_Exercise brief_
Could you transcribe the records below exactly, leaving out every picture?

_Input records_
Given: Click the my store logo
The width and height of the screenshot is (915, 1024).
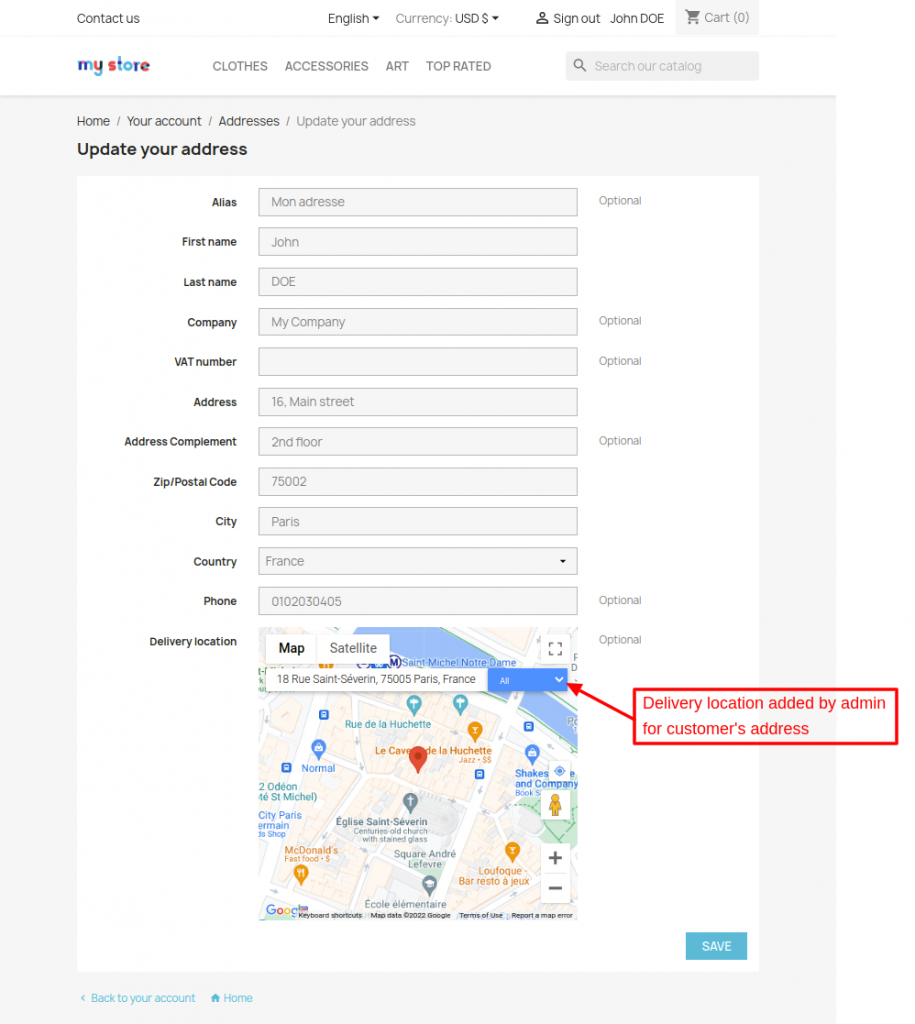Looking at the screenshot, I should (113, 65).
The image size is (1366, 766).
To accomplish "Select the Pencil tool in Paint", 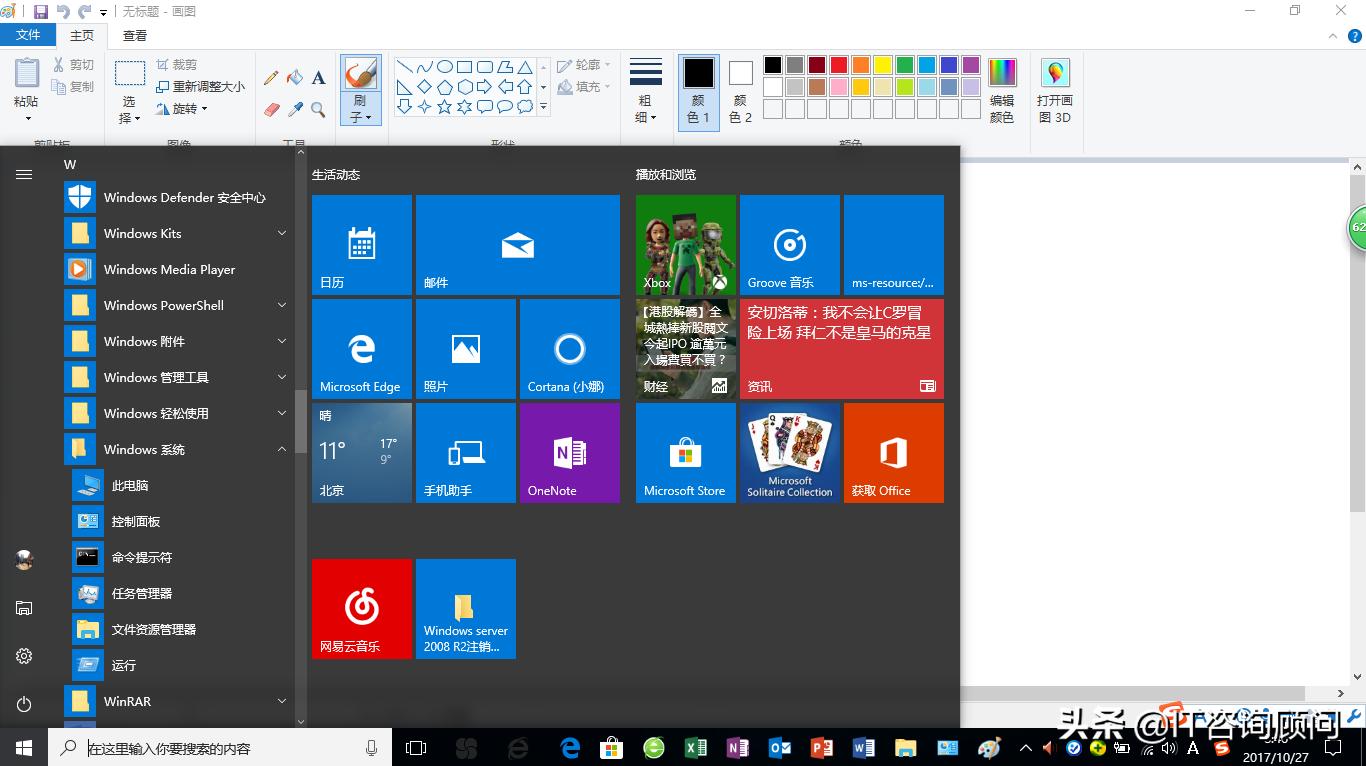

_The completed task_
Given: Click the my store logo
The width and height of the screenshot is (915, 1024).
Looking at the screenshot, I should (113, 65).
The image size is (1366, 766).
To accomplish "Select the Pencil tool in Paint", 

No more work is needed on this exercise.